▶ _Task details_: Scan the listing below. Return every line containing the string "Close".

▶ _Working data_:
....................
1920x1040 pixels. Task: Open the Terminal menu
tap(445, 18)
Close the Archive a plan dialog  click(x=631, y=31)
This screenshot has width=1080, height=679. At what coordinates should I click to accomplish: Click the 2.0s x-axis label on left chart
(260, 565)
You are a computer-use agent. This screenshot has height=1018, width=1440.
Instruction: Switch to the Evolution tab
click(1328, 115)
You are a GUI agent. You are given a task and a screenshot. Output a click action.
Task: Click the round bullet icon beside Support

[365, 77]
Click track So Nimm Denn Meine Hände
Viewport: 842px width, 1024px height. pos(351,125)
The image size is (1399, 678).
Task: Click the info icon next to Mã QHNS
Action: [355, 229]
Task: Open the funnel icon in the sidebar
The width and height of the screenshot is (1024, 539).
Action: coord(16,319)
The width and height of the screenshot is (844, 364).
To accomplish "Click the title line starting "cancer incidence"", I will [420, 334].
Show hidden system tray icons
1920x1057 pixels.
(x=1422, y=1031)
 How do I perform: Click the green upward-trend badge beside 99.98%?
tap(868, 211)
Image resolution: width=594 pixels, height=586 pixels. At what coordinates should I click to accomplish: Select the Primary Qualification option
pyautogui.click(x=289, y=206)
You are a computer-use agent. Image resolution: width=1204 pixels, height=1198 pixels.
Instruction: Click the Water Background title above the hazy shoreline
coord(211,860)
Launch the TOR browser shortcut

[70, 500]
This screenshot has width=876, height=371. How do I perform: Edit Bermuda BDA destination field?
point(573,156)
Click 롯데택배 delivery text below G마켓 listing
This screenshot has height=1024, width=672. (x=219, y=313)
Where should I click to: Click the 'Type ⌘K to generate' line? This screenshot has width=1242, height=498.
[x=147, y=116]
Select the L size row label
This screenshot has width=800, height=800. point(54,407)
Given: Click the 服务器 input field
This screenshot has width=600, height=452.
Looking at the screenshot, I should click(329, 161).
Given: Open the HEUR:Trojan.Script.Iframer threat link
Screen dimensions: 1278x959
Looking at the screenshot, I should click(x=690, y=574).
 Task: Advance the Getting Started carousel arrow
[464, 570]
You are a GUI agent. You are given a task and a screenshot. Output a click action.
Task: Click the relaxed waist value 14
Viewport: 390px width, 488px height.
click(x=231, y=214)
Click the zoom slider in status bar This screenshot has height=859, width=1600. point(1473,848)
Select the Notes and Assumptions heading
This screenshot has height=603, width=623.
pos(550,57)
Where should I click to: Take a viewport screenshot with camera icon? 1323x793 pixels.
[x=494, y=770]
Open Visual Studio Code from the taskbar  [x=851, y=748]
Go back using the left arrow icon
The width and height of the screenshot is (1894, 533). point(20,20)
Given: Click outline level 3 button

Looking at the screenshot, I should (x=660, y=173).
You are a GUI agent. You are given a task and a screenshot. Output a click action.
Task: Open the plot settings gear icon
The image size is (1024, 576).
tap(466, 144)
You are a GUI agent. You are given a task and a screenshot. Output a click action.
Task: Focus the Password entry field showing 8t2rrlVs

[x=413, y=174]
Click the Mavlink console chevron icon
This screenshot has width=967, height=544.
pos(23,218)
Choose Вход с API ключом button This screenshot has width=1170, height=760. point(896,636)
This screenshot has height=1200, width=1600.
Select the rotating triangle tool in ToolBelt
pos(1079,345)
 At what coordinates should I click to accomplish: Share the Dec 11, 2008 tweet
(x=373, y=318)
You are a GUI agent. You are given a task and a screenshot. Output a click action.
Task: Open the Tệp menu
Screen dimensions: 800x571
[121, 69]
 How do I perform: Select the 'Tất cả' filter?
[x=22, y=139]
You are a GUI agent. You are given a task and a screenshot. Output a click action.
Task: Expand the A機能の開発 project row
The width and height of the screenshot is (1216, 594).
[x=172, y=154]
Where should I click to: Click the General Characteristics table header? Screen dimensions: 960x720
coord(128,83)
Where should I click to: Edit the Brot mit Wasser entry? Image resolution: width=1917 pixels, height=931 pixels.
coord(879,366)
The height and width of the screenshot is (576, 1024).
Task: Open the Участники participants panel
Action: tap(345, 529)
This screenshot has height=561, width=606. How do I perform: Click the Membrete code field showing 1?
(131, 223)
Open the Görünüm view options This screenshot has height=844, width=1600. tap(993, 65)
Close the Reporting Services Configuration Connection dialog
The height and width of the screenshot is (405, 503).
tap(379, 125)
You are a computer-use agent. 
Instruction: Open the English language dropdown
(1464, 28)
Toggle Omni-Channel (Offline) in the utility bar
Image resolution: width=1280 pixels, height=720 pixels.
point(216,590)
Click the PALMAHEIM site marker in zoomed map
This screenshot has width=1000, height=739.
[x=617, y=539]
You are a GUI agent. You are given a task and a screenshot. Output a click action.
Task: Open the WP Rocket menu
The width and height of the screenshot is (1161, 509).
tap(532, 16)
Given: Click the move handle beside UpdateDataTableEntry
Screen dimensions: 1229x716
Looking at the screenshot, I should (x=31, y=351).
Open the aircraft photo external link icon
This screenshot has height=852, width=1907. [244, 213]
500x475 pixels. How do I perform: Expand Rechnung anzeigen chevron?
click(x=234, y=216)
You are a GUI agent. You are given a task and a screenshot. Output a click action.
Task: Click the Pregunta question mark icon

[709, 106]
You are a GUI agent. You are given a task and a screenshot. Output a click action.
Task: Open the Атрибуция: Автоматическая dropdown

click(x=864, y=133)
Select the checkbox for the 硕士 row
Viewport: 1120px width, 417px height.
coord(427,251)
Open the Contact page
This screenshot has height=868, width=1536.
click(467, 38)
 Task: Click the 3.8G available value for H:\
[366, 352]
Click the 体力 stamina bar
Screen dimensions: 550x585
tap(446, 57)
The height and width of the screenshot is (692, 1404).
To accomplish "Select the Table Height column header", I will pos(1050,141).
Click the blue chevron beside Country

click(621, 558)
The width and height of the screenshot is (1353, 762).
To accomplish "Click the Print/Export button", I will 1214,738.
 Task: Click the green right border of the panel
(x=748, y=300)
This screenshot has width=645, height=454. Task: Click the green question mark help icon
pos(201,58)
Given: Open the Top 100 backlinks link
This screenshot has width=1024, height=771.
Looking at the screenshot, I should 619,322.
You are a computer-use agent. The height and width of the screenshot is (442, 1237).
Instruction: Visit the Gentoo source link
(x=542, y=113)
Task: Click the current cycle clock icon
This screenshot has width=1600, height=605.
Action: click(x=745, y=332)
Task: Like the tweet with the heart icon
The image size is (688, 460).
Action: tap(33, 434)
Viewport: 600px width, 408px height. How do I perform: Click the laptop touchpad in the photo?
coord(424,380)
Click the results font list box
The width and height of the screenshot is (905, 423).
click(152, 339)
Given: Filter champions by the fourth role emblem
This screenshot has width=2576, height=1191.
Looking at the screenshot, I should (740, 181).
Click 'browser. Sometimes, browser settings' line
....................
▶ _Finished task_:
Close the Archive a plan dialog  click(x=631, y=31)
Close the Reporting Services Configuration Connection dialog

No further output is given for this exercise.